___ Materials provided

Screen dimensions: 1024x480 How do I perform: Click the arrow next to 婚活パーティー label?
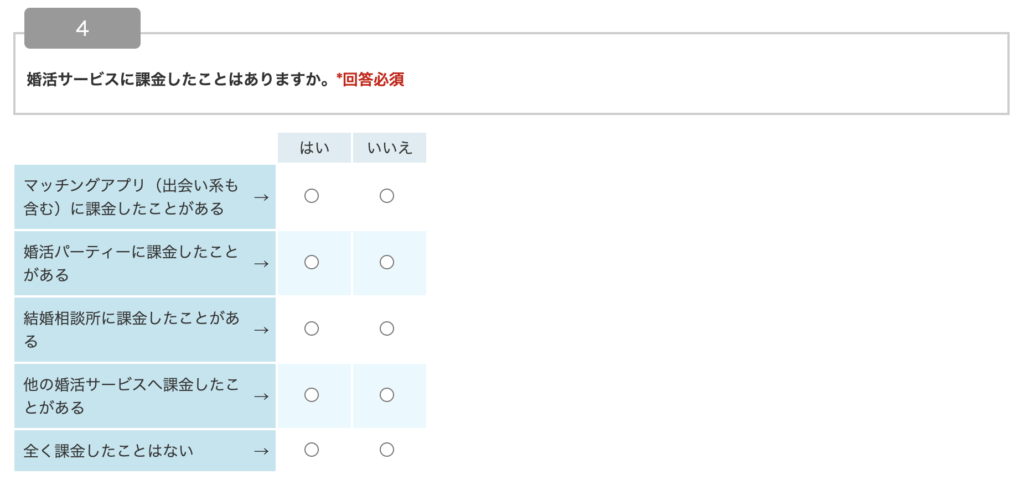pyautogui.click(x=261, y=264)
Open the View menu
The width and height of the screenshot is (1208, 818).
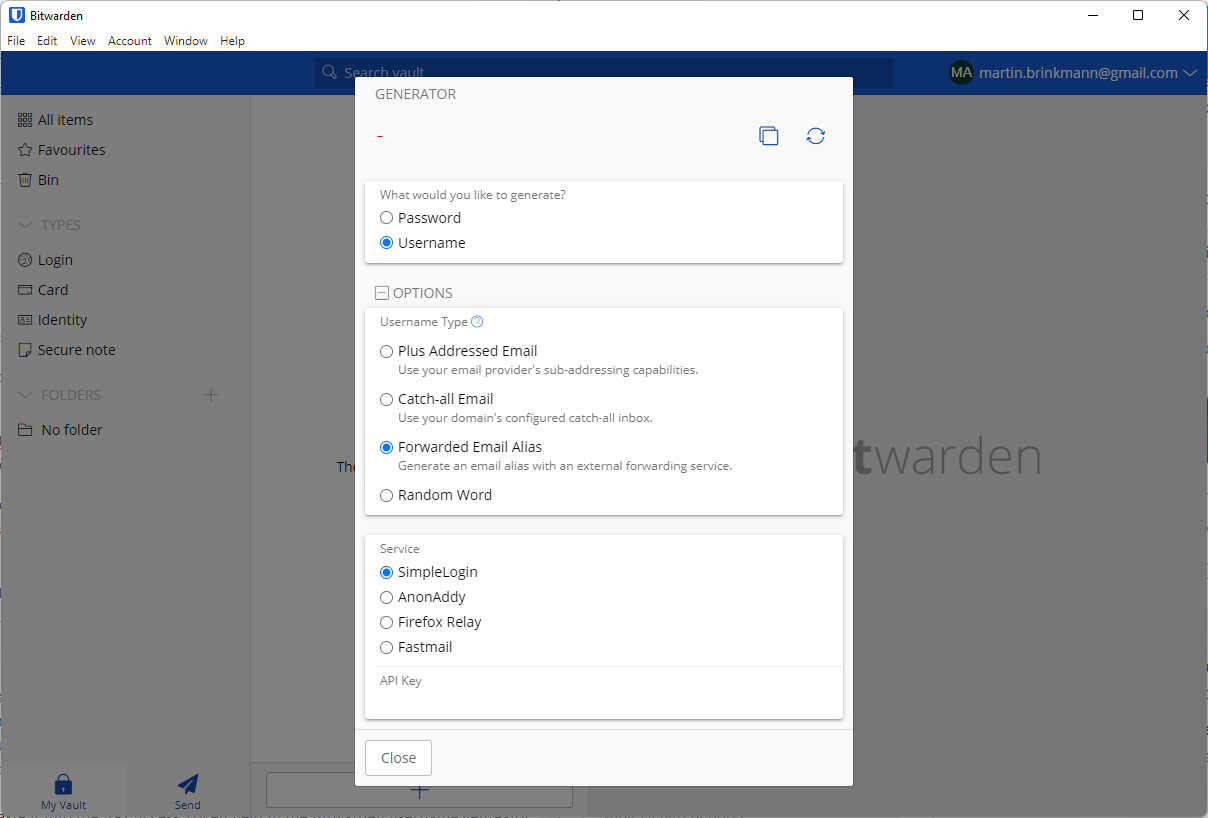[82, 41]
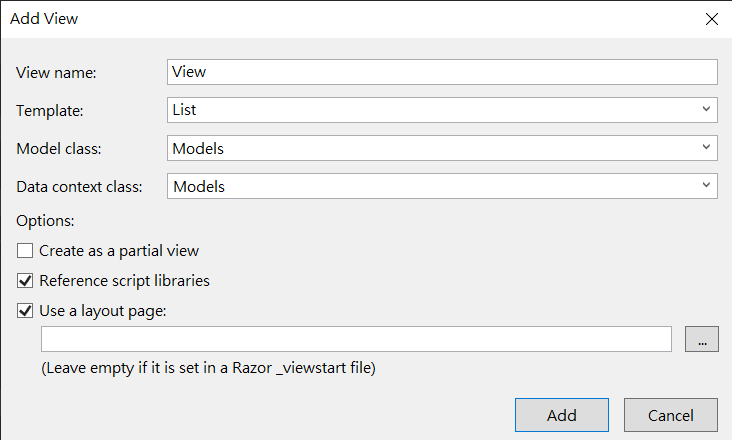Click the 'Model class:' label
732x440 pixels.
tap(59, 148)
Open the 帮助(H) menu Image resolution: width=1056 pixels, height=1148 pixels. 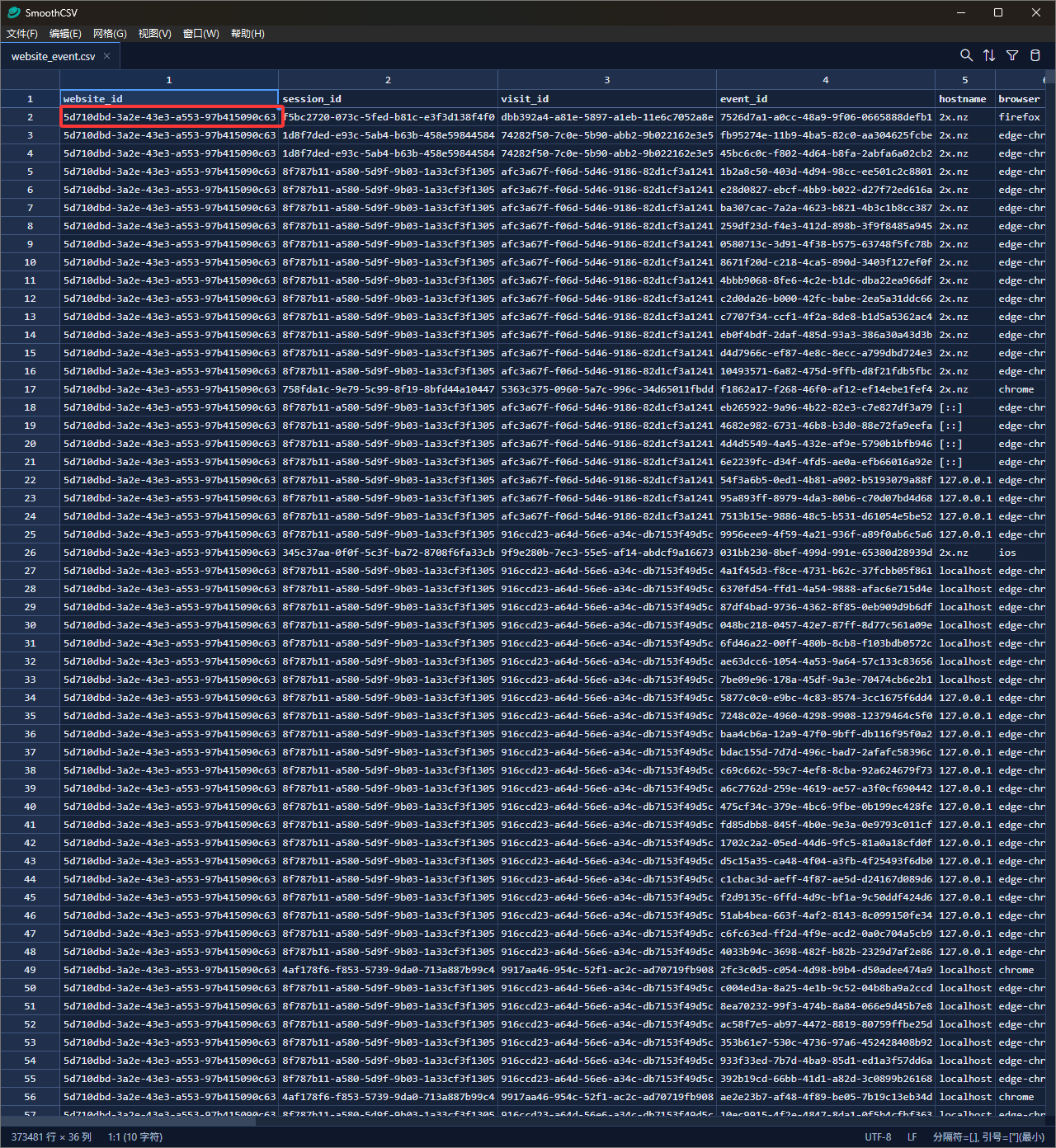[248, 34]
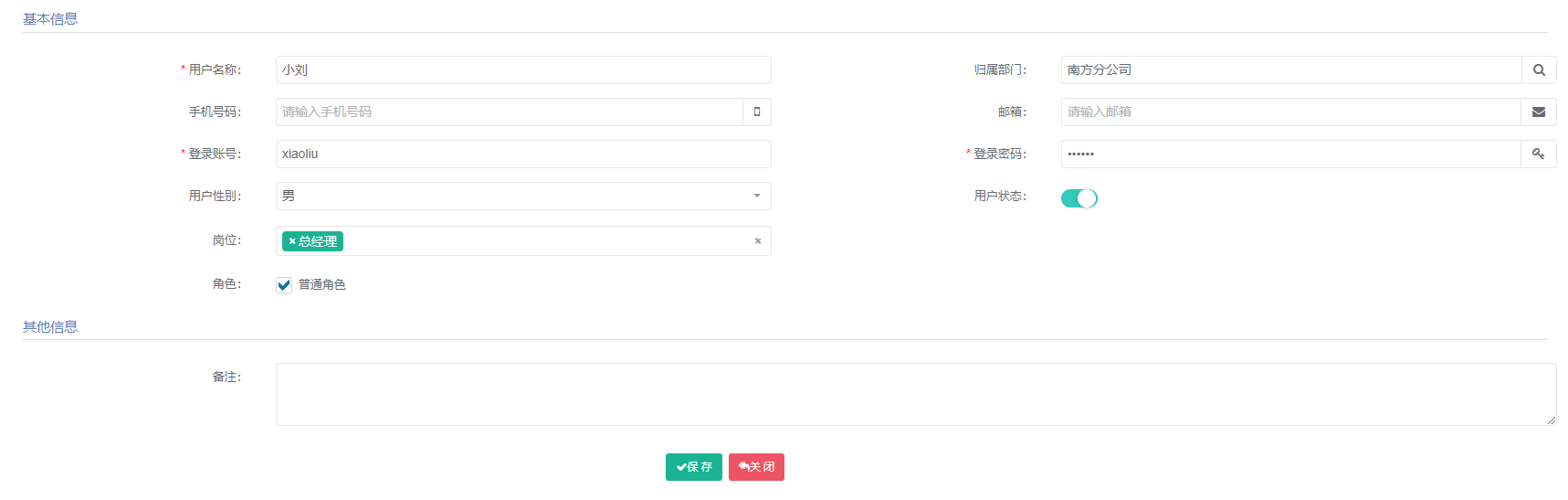Uncheck the 普通角色 checkbox

coord(284,285)
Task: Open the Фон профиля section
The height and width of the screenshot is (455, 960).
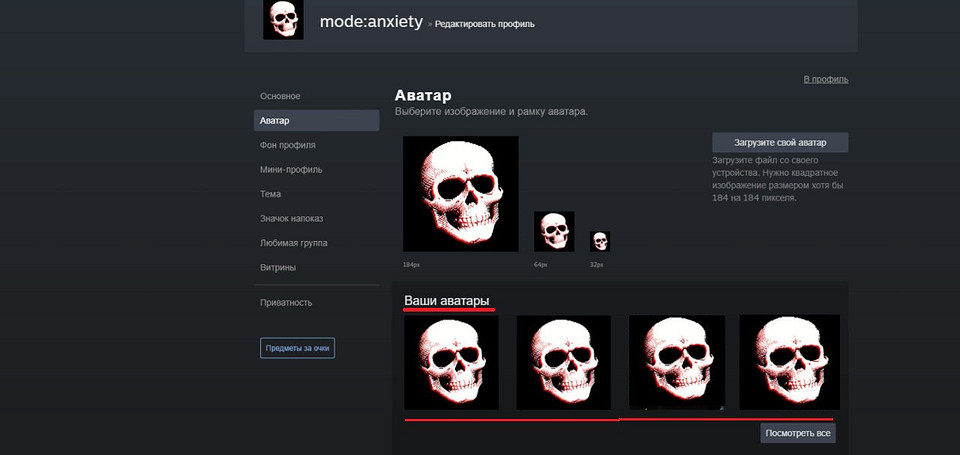Action: coord(288,145)
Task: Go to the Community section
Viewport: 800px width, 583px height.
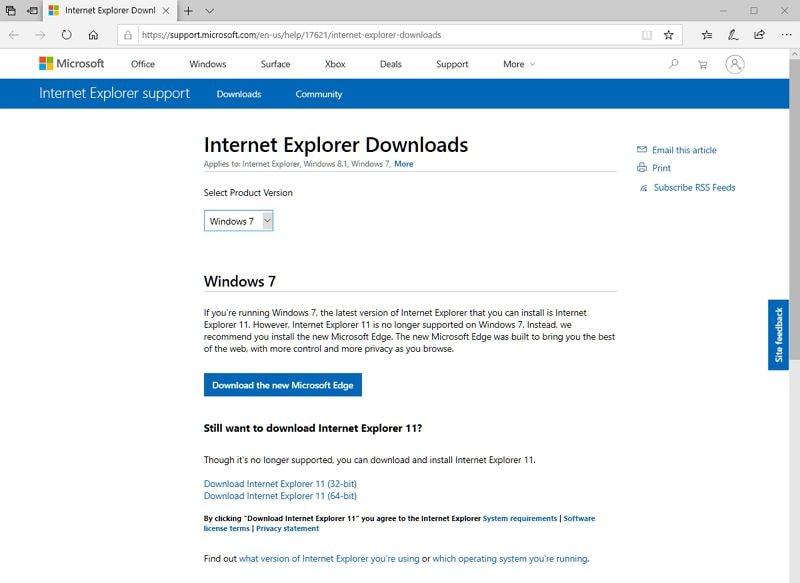Action: pos(318,94)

______

**Task instructions**
Please write out, exactly, every line from the line with "Task: Open the Фон профиля section" through the final line of the data above, leaving out pictures.

**Expected answer**
Task: Open the Фон профиля section
The height and width of the screenshot is (455, 960).
Action: coord(288,145)
Task: Go to the Community section
Viewport: 800px width, 583px height.
Action: pos(318,94)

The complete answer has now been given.